1.4. Remuneration systems should be based on no more than three pillars (fixed salary, annual variable remuneration, and multi-year variable remuneration) and should be designed as simple as possible and ensure a reasonable relationship between fixed and variable remuneration.
1.5. Company pensions should – if awarded at all – be in defined contribution form and be solely tied to the fixed salary. For new management contracts or contract extensions there should be no offer or extension of payments related to final pay (defined benefit).
1.6. Variable remuneration should be based on predominantly long-term and sustainability focussed corporate objectives to reflect a successful implementation of the company’s strategy and the company’s relative performance to its peers. Variable remuneration should be granted on a share basis or be invested in shares by the management board member. The long-term variable remuneration that has been granted should vest only after four years have elapsed.
Explanation: Long-term company objectives derived from the company’s strategy should include material sustai- nability parameters (e.g. innovation, environmental and social impact, corporate culture, customer satisfaction and employee satisfaction) alongside strategic and financial objectives. Sustainable corporate objectives should reflect relevant ESG (environmental, social and governance) criteria through long- term KPIs.
1.7. Companies should set absolute caps for total management board remuneration
Explanation: Total remuneration includes all components of remuneration and monetary perks, i.e., fringe benefits, special bonuses, pension benefits, sign-on bonuses, termination packages.
Explanation: Total remuneration is considered capped when all individual components of variable remuneration elements have an upper limit and pension contributions are only linked to fixed remuneration.
Explanation: Caps shall be agreed for all variable remuneration components and include the share price performance. Shares already held or acquired through remuneration payments by the management board members, for example as a result of personal investment or shareholding obligations in share ownership plans (see item 1.8) are not regarded as remuneration, as they are already owned by the management board members and are therefore not subject to remuneration caps with regard to share price performance. Subsequent payments for a fiscal year are allocated on an accrual basis.

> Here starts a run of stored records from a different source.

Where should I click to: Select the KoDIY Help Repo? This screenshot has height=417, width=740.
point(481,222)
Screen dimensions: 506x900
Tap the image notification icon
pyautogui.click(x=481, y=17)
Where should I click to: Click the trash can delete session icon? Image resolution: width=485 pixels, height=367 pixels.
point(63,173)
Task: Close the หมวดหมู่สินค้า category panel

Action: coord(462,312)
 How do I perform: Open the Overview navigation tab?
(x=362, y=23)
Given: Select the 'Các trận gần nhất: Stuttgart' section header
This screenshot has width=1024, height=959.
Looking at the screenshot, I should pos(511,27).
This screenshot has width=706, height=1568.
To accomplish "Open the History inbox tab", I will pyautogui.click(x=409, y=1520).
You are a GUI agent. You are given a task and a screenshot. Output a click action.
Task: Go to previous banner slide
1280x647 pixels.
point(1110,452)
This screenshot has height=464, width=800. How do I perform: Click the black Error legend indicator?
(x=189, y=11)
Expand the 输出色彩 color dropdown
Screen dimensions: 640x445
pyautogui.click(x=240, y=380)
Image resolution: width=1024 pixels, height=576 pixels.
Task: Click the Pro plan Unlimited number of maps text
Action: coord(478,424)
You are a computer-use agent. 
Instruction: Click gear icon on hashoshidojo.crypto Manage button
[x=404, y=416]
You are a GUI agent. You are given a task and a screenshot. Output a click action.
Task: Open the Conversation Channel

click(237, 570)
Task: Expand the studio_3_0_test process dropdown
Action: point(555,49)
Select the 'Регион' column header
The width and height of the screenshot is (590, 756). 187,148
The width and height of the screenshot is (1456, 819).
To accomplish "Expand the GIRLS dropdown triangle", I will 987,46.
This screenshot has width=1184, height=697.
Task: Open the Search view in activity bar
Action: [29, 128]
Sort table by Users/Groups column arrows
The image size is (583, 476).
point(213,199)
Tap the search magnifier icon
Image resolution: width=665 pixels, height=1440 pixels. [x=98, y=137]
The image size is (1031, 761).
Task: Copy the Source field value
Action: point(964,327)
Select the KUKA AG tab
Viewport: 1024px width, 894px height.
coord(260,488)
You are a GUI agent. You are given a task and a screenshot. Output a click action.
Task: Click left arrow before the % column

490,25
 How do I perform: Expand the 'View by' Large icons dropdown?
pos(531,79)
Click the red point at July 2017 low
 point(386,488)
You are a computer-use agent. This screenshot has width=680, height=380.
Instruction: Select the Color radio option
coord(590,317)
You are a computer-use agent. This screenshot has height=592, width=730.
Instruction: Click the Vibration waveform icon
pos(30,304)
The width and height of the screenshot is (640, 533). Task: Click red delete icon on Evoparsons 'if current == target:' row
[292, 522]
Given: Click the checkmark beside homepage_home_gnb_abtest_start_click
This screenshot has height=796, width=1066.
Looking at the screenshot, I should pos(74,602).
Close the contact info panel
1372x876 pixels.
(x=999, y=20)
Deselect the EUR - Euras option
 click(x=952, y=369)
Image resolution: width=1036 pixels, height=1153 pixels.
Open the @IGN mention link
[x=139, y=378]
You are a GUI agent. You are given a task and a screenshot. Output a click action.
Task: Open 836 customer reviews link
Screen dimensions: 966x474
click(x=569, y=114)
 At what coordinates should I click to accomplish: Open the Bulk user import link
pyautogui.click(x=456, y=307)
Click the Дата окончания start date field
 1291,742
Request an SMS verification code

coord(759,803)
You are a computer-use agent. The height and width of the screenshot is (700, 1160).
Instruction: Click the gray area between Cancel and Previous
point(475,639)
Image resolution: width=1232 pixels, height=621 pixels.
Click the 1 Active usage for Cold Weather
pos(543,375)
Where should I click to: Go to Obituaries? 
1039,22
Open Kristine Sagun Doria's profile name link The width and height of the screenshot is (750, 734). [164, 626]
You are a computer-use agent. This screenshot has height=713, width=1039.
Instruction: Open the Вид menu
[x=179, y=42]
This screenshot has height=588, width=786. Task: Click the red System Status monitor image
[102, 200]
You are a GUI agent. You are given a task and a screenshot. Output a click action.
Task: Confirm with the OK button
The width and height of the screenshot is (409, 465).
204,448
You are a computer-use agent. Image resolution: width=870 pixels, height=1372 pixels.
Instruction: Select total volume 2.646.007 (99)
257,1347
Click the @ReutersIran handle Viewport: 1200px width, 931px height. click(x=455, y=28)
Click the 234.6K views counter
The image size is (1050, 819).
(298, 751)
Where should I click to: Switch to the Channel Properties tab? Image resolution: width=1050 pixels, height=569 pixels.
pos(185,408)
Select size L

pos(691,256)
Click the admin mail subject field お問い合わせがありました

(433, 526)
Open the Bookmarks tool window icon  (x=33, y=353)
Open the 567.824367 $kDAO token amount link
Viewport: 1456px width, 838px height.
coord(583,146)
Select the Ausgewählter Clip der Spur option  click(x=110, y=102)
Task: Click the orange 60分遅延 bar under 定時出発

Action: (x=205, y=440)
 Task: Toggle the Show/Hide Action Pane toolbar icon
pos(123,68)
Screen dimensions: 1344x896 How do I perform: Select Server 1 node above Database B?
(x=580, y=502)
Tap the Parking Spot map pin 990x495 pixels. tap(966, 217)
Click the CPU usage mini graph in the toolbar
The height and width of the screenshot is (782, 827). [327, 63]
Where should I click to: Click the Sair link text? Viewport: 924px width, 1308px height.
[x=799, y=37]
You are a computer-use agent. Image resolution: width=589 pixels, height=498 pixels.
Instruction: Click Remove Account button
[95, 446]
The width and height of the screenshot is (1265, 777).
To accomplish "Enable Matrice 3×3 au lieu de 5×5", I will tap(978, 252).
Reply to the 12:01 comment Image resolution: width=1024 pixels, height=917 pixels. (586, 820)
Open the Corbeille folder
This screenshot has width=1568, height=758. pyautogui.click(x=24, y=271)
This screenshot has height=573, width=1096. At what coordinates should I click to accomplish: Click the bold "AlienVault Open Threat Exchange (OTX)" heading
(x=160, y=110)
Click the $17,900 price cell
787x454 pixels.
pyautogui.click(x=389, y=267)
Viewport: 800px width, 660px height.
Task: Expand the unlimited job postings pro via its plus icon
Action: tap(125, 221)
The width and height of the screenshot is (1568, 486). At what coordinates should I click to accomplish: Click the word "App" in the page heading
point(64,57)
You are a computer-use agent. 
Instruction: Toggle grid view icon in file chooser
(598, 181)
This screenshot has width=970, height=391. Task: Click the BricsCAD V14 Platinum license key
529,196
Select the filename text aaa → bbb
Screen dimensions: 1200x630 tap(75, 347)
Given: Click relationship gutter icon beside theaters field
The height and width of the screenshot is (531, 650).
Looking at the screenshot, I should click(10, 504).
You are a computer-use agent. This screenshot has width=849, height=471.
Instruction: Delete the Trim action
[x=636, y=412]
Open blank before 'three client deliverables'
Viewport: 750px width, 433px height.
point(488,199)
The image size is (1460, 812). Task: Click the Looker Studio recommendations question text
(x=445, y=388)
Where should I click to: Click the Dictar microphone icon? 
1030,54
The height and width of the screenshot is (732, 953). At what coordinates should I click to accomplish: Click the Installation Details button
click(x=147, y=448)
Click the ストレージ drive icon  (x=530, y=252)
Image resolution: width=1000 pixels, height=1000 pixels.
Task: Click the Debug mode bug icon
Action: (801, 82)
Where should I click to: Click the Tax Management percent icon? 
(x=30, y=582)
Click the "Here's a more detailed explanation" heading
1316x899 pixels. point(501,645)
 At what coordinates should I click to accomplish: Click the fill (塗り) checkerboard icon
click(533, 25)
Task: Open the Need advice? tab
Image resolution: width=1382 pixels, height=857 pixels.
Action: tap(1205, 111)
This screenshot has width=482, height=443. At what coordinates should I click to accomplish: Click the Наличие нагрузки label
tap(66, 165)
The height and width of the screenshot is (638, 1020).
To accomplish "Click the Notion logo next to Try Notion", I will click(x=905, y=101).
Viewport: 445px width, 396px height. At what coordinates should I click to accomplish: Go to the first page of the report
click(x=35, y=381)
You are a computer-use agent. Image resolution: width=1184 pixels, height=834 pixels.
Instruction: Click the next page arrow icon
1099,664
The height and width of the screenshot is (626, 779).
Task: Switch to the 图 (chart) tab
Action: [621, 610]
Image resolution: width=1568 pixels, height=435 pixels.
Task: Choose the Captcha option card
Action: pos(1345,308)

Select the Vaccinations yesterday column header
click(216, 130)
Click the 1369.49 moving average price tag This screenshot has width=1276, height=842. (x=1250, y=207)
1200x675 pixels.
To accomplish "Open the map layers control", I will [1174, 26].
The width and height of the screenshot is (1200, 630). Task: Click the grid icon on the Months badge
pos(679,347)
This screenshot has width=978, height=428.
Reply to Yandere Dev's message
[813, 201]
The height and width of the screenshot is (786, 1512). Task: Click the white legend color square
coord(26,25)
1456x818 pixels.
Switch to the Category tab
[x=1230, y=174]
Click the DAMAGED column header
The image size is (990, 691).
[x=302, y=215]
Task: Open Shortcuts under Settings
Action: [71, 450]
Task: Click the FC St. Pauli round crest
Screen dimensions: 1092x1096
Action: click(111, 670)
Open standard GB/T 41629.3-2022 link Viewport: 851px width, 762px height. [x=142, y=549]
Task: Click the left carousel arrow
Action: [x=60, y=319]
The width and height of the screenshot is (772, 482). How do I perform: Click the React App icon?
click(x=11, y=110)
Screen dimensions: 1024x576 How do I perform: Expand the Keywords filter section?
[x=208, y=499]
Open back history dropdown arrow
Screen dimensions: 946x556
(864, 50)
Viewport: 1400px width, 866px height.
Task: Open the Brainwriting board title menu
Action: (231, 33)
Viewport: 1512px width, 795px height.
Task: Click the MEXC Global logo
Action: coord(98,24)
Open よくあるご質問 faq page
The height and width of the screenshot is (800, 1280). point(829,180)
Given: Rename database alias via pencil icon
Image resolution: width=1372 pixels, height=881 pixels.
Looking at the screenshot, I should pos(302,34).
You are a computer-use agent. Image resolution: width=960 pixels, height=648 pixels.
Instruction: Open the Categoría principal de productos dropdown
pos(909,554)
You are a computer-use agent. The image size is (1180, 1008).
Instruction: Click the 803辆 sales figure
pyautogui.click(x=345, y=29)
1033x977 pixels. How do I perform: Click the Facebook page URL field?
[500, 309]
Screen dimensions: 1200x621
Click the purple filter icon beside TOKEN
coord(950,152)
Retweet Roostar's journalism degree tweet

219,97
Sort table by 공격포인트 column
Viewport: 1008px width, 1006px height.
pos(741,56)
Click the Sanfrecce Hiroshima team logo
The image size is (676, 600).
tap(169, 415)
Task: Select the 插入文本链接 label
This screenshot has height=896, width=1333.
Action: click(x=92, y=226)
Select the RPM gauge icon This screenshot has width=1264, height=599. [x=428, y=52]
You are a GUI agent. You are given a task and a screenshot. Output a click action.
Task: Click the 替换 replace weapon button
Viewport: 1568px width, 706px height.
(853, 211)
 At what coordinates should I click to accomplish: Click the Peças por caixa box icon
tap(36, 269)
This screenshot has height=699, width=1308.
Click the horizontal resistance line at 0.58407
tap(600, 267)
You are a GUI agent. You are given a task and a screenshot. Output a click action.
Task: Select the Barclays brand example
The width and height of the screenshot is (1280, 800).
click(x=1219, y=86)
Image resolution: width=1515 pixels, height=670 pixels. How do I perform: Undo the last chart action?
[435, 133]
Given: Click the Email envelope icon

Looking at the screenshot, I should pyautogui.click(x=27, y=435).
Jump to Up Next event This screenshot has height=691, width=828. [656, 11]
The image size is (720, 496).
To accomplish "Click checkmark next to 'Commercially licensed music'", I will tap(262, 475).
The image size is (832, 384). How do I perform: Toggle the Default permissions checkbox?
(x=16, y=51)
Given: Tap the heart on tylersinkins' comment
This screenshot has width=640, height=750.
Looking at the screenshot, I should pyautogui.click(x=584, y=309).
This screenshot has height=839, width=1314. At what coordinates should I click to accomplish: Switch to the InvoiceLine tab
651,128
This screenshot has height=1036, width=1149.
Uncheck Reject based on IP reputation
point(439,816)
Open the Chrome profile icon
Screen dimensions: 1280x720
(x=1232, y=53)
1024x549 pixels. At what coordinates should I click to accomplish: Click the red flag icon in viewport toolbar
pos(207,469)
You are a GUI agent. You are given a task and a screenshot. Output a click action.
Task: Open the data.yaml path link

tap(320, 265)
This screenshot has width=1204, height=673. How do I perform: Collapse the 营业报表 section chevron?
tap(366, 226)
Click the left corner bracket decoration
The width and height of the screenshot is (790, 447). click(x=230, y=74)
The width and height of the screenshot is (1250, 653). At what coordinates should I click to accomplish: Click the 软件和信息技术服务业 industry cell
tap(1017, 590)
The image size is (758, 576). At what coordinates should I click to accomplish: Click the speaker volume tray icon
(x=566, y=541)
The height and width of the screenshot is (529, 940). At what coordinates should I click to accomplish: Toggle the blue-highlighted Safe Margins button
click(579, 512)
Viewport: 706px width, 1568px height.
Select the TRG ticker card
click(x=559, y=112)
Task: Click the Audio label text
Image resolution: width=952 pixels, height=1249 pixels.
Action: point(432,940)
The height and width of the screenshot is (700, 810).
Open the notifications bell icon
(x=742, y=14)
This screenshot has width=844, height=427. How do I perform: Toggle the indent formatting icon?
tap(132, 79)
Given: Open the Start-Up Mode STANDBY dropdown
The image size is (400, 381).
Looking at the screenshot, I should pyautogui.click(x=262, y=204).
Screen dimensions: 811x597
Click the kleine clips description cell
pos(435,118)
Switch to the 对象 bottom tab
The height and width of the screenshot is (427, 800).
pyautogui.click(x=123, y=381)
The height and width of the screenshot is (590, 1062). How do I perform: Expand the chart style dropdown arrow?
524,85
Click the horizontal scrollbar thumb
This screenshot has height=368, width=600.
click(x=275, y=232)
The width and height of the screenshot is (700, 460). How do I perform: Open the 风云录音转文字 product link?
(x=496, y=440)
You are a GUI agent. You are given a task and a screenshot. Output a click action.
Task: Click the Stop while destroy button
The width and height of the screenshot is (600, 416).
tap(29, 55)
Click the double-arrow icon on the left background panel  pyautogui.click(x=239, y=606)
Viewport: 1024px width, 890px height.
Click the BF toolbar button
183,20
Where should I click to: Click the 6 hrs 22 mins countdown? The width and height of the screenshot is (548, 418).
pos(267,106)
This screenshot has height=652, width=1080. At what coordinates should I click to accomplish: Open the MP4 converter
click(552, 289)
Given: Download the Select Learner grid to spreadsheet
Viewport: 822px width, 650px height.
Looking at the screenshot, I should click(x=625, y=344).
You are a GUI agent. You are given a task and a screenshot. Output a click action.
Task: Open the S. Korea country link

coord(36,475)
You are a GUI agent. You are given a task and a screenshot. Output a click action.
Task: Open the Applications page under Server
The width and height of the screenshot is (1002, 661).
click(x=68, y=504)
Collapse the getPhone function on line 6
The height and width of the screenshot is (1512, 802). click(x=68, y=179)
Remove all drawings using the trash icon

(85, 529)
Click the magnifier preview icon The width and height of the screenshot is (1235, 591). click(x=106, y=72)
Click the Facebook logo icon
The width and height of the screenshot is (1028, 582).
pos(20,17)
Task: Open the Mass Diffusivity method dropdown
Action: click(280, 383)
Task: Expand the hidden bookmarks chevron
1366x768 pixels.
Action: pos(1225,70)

1.8. Companies should require that their management board members acquire and hold company shares of at least one year’s gross fixed salary (“share ownership guidelines for the management board”). This personal investment shall be achieved no later than four years after the appointment to the management board.
Explanation: Companies should be aware that international institutional investors often expect higher share- holdings relative to fixed salaries, up to 300% or 500% of gross fixed salary for management board members and chief executive officers, due to the interest alignment connected therewith.
1.9. Companies should implement compliance processes to ensure that share investments by the manage- ment board members, arising from contractual terms are legally permissible purchases (e.g. by automatic purchases on pre-determined dates).
1.10. The supervisory board should implement rules for remuneration reductions (malus) and clawbacks in the event of serious breach of duty, misconduct and grave violations of material compliance and governance requirements.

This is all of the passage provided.